出典:革新的な統合気象データを用いた洪水予測の高精度化 令和7年4月国土交通省 イメージ
出典:革新的な統合気象データを用いた洪水予測の高精度化 令和7年4月国土交通省

Arithmer(アリスマー)が浸水AI で河川氾濫を事前予測

東京大学数理科学研究科発のスタートアップ企業であるArithmerの浸水AIは、数学とAIを組み合わせて洪水・氾濫リスクを事前に可視化するスマート防災ソリューションとして注目されています。特徴は、地域ごとに最適化したAIモデルを構築し、降雨量・河川水位・地形データを入力することで、氾濫の発生タイミングや浸水範囲を高精度に予測できる点です。生成された浸水シミュレーションは3Dで表示され、建物や道路の被害想定を直感的に把握できるため、自治体の避難判断や住民への情報提供に大きく貢献しています。
福島県広野町では、Arithmerの浸水AIを活用して豪雨時の氾濫シナリオを事前に作成し、避難行動の迅速化につなげた事例が評価され、国の「Digi田甲子園2023」でも優良事例として紹介されました。また、災害後の保険金査定にも応用され、従来1か月以上かかっていた査定期間を大幅に短縮する効果も確認されています。
Arithmerの浸水AIは、予測・可視化・復旧支援までを一体で支える次世代型の防災ソリューションとして、自治体・企業の双方から導入が進んでいます。

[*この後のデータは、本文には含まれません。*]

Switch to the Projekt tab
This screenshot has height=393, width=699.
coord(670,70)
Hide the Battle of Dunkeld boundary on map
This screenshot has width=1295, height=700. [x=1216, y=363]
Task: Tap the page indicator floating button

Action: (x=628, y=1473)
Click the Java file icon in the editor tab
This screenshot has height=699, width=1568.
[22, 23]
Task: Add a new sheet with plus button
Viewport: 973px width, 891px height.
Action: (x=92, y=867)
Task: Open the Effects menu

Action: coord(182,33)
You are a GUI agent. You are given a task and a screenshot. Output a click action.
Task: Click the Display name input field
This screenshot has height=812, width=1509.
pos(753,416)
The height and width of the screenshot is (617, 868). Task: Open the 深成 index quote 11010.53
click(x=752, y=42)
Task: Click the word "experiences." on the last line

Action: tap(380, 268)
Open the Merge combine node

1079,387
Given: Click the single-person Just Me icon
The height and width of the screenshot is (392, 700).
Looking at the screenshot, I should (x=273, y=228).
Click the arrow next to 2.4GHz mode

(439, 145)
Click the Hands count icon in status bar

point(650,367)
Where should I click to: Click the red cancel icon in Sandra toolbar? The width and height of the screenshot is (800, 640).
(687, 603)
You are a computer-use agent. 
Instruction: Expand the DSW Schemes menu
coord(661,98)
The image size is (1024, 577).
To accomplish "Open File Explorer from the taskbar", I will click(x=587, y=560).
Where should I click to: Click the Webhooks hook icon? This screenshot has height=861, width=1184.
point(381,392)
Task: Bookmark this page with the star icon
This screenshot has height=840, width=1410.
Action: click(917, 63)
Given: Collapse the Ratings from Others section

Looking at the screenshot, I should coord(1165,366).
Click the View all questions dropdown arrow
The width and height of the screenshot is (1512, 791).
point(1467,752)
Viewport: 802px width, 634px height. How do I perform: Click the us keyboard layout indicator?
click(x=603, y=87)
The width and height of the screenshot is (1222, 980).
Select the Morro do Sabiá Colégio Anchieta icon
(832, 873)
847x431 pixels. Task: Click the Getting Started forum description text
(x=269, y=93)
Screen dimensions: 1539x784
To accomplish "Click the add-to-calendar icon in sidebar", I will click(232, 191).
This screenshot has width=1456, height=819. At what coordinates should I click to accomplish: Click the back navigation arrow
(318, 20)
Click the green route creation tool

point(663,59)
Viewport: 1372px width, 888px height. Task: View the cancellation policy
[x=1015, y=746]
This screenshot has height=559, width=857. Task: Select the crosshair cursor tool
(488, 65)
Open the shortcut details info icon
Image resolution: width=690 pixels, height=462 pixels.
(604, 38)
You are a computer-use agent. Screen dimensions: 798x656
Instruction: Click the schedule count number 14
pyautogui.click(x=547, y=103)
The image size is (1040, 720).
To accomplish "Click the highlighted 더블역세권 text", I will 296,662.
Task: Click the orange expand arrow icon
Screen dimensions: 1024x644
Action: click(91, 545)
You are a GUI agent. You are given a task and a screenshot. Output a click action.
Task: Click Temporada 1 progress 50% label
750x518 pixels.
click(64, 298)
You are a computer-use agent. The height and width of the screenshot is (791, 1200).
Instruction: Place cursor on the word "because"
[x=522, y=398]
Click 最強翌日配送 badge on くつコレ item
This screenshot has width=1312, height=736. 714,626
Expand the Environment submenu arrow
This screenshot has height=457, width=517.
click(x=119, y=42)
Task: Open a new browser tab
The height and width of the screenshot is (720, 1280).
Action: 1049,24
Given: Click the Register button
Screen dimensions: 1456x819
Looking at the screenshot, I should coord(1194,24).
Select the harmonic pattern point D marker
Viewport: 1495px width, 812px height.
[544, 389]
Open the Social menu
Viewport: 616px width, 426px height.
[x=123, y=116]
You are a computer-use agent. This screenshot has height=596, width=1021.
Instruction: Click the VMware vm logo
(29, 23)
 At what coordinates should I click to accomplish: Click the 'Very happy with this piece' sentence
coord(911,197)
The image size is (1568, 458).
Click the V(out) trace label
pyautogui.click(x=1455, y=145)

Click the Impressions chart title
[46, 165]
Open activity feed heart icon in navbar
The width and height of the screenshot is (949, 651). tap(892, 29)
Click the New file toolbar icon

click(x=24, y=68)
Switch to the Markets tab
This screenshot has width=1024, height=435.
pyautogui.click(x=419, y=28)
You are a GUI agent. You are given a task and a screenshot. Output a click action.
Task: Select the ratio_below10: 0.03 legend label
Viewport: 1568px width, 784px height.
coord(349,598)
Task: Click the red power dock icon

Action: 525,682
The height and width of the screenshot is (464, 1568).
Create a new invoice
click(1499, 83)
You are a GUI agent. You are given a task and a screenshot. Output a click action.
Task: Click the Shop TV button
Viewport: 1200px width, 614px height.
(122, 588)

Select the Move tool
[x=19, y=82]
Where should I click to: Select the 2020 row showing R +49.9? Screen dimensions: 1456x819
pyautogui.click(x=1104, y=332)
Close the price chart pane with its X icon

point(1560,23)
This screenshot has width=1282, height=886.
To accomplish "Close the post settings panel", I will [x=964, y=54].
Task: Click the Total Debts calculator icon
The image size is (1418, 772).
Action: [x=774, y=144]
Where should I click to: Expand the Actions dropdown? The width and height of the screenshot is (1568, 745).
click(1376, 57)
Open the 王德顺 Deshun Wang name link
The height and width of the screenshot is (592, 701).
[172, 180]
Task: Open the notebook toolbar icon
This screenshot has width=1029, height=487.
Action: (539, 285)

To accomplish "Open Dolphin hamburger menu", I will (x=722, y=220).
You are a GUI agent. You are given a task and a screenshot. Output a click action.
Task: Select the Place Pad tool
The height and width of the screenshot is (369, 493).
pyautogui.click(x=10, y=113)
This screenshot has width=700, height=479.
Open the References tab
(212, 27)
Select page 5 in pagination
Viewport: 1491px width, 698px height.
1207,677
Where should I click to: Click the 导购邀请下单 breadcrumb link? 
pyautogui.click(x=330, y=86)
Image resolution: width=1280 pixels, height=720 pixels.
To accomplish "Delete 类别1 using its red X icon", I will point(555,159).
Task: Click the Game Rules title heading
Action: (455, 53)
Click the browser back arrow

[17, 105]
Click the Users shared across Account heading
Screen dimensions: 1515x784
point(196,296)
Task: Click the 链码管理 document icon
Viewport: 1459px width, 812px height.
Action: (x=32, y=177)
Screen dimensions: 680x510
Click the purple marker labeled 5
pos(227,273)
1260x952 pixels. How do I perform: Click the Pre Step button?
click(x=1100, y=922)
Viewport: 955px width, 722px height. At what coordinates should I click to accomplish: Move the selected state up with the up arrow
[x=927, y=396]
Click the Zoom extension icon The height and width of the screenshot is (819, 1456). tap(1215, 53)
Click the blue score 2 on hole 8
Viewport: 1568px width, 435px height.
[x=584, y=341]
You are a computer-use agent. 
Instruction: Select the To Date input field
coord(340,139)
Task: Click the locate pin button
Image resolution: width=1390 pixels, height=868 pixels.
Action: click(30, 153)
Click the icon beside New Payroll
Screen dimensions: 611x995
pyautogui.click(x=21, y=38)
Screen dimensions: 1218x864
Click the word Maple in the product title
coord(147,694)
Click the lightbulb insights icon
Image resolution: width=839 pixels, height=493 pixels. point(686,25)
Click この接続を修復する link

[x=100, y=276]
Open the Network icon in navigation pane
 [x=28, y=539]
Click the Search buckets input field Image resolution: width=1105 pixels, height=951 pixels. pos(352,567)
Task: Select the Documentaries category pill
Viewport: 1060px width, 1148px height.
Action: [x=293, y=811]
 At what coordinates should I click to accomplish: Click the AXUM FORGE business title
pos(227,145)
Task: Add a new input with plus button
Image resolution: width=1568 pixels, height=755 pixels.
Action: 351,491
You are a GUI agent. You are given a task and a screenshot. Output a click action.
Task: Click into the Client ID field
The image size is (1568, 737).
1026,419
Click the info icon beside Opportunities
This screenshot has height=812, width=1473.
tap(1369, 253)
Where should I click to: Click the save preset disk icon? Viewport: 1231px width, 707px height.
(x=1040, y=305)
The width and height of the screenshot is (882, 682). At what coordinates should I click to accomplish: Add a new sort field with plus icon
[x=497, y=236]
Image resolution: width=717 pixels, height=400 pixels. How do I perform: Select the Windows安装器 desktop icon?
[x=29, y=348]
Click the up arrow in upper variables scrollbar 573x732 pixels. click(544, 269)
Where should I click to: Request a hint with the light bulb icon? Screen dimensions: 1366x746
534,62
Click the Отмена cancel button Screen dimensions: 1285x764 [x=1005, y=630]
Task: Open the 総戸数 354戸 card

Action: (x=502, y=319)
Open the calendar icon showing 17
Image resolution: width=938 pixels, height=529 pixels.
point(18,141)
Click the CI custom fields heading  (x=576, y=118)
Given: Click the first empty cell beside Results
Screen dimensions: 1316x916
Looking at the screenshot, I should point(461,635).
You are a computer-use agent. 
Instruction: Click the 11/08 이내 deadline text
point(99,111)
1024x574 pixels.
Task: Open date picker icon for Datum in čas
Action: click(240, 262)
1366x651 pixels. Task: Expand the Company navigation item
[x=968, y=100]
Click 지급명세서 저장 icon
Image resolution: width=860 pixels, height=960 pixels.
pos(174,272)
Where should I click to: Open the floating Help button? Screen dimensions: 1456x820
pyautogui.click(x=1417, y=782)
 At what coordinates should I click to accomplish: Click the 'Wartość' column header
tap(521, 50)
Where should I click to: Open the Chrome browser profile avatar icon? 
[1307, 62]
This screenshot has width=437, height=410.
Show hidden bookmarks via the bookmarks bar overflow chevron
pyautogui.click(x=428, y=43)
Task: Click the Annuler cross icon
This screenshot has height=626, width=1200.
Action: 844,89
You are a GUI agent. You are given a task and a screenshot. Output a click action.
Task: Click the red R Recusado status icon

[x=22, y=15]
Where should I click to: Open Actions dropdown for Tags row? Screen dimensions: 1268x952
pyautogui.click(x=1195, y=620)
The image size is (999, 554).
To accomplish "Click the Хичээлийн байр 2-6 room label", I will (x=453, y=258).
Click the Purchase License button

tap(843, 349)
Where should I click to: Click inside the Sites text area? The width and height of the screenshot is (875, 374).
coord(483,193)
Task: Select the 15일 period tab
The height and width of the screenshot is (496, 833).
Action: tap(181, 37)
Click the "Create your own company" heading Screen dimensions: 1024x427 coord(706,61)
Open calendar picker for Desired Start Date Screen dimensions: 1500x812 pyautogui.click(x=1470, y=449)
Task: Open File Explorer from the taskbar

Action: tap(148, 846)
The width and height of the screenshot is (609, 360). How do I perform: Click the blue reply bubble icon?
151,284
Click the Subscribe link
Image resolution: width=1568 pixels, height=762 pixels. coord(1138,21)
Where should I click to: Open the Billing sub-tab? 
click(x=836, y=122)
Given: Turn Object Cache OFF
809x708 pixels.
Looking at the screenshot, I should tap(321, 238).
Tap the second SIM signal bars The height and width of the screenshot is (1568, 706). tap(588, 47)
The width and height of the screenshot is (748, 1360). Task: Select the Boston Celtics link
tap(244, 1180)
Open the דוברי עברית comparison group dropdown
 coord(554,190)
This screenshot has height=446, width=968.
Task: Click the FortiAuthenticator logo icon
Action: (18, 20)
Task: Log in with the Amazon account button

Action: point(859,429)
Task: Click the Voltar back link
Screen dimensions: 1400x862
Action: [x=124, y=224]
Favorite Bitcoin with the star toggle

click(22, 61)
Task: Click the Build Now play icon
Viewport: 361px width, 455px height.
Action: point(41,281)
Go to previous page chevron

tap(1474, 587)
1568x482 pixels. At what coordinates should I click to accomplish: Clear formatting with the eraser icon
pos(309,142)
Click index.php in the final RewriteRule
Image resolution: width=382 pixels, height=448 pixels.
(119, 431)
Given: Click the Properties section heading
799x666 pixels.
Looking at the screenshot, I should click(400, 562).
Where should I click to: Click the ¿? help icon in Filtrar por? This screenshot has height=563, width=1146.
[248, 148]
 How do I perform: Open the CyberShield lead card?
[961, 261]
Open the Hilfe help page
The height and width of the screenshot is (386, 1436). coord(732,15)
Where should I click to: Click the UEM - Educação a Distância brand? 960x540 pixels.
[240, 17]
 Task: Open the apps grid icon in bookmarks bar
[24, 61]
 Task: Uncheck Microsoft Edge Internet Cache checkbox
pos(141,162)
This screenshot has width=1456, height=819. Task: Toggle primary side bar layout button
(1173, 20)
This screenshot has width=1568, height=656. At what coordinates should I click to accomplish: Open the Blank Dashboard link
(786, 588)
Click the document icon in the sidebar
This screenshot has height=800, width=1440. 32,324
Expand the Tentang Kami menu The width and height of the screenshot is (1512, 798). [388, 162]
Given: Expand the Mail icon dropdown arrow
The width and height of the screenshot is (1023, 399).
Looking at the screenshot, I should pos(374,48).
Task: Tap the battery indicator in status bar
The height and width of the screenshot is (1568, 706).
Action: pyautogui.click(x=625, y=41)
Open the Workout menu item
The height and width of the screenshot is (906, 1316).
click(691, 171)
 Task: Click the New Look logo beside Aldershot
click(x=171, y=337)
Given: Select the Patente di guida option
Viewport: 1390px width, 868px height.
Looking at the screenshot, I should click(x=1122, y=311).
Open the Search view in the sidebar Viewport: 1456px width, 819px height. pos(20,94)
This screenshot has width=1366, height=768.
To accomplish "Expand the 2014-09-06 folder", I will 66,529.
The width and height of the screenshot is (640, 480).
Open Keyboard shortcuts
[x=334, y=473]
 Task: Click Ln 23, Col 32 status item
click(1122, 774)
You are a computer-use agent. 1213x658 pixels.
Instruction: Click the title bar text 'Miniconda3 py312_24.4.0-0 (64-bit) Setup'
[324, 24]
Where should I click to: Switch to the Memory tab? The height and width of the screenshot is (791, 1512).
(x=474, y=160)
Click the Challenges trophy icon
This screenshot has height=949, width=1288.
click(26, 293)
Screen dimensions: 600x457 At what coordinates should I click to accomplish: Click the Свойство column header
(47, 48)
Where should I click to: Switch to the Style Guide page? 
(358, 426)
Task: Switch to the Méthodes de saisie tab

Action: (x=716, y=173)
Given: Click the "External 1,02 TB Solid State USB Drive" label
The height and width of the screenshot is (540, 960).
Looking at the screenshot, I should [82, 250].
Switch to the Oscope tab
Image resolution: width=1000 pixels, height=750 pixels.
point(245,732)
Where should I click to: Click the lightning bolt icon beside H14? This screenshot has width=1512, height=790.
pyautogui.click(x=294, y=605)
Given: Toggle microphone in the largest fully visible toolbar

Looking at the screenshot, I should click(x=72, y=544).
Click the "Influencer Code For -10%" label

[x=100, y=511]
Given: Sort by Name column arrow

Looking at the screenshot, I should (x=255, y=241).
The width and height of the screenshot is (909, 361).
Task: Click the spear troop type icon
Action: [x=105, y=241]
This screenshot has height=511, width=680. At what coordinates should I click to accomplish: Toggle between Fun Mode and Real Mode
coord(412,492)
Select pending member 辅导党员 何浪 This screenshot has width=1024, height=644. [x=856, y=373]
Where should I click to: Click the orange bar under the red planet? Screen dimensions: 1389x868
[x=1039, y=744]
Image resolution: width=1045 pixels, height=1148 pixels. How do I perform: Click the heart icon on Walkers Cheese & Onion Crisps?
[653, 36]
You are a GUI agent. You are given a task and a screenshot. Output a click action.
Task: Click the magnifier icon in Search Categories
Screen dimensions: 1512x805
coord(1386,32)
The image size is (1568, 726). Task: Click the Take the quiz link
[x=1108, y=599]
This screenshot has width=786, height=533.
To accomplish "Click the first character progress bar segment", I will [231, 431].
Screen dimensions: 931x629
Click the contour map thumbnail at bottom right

浸水AIの技術紹介 出典:Arithmer Webサイト イメージ
浸水AIの技術紹介
出典:Arithmer Webサイト

ミライト・ワンのスマート防災を加速する冠水センサソリューション

ミライト・ワンは、スマート防災ソリューションとして、「冠水センサシステム(簡易型低価格モデル)」を提供しています。
簡易型低価格モデルは、必要最小限の機能に特化することで導入コストを大幅に抑えた冠水検知システムです。センサが冠水の発生・復旧を検知するとメール通知を行うシンプルな構成で、電池駆動(約5年)とLPWA通信により、電源工事や配線が不要となっています。JIS規格準拠の外装で耐久性も高く、市販金具で設置できるため、広いエリアを低予算でカバーできる点が特徴です。
このソリューションは、「低コストで広域を監視したい」というニーズに応え、自治体の道路冠水対策から企業の敷地管理まで、幅広い現場で活用できます。